## Görev A
Kayıtlarda "Mineralsk Ler (11, 55)" geçen satırdan başlayıp "Privatlivspolitik (48, 545)" geçen satıra kadar uzanan satırları, iki uç da dahil, "Blomstervand" yerine "Rosenvand" koyarak düzenle; geri kalan her şeyi aynen bırakıp yalnızca bu satırları ver.

## Seçilen metin
----

GÖKTÜRK TUNÇTÜRK yazdı
Tutuklu ve hükümlüler ile dosyası devam eden yüzbinlerce çeşitli davalara AF çıkar veya çıkmaz…
Eskiden Aflar çıkınca kimsenin haberi olmaz bir gece yarısı veya sabah saatlerinde müjde olarak bildirilirdi..
Peki; neden bu hassasiyet?
Tabi; tuzu kuru olanlar, yakınları cezaevlerinde bulunmayanlar bu hassasiyeti bilmezler…
Gün geçtikçe siyasetimiz sulandırıldığı gibi, hassas konularda sulandırılmaya başlanıldı..
Bir mahkum cezaevinde 20 yıl yatar ama tahliye olmasına 3-5 gün kalsa, O; 3-5 gün bitmez, özgürlüğe ve yakınlarına kavuşma heyecanı tam bir işkenceye dönüşür..
Hele, hele umutlar tükenmişken, cezaevlerinde yatanlar ve dışarda da yargılanması olanlara resmi ağızlardan ve hükümet kanadından uluorta “5 yıllık, 6 yıllık AF geliyor” şeklinde açıklamalar olursa işte o anlardan itibaren, AF çıkıncaya kadar ruhsal işkence başlar..

----

[Öğe koordinat verileri]
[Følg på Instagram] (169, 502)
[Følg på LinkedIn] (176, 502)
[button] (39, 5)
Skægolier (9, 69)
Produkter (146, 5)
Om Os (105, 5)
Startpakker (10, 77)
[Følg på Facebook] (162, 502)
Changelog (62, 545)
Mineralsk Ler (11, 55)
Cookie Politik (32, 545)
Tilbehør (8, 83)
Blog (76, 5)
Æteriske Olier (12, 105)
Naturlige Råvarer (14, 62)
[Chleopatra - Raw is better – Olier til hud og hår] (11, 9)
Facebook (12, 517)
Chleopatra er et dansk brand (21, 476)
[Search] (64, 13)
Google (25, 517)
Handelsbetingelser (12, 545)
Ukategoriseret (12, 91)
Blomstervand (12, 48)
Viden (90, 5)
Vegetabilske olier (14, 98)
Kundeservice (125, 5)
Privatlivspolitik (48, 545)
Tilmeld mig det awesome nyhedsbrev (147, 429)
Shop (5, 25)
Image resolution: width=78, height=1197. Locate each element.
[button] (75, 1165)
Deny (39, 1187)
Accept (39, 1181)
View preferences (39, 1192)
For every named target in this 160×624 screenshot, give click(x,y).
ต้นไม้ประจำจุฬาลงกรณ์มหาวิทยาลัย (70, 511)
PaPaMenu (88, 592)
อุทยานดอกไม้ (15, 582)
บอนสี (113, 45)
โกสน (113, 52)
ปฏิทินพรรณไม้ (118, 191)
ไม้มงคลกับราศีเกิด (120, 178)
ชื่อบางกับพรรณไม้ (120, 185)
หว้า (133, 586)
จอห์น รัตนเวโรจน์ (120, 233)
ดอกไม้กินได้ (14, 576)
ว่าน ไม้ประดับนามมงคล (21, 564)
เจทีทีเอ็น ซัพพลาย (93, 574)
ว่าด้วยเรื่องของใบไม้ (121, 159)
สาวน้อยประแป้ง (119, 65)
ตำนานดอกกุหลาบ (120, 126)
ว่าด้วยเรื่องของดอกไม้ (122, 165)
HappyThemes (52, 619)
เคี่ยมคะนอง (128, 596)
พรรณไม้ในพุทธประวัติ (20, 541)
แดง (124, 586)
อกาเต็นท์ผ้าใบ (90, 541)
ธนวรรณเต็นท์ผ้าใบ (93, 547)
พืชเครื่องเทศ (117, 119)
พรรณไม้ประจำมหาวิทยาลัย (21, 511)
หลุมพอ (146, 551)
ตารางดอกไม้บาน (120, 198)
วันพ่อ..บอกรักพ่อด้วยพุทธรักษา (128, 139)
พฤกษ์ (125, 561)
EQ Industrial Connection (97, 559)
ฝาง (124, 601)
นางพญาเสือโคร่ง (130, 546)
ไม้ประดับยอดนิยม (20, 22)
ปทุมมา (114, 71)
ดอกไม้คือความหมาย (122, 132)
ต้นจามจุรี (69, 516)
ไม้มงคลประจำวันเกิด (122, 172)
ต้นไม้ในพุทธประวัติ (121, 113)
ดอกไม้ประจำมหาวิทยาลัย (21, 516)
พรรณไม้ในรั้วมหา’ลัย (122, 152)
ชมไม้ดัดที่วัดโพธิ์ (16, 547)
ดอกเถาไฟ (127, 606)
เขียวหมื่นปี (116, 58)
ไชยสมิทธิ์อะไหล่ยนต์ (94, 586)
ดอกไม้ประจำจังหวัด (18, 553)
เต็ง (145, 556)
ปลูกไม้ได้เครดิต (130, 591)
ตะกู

----

## Görev B
Af konusundaki yazıya göre eskiden aflar çıkınca nasıl bildirilirdi?

## Nihai sonuç A
Mineralsk Ler (11, 55)
Cookie Politik (32, 545)
Tilbehør (8, 83)
Blog (76, 5)
Æteriske Olier (12, 105)
Naturlige Råvarer (14, 62)
[Chleopatra - Raw is better – Olier til hud og hår] (11, 9)
Facebook (12, 517)
Chleopatra er et dansk brand (21, 476)
[Search] (64, 13)
Google (25, 517)
Handelsbetingelser (12, 545)
Ukategoriseret (12, 91)
Rosenvand (12, 48)
Viden (90, 5)
Vegetabilske olier (14, 98)
Kundeservice (125, 5)
Privatlivspolitik (48, 545)

## Nihai sonuç B
Kimsenin haberi olmadan, bir gece yarısı veya sabah saatlerinde müjde olarak bildirilirdi.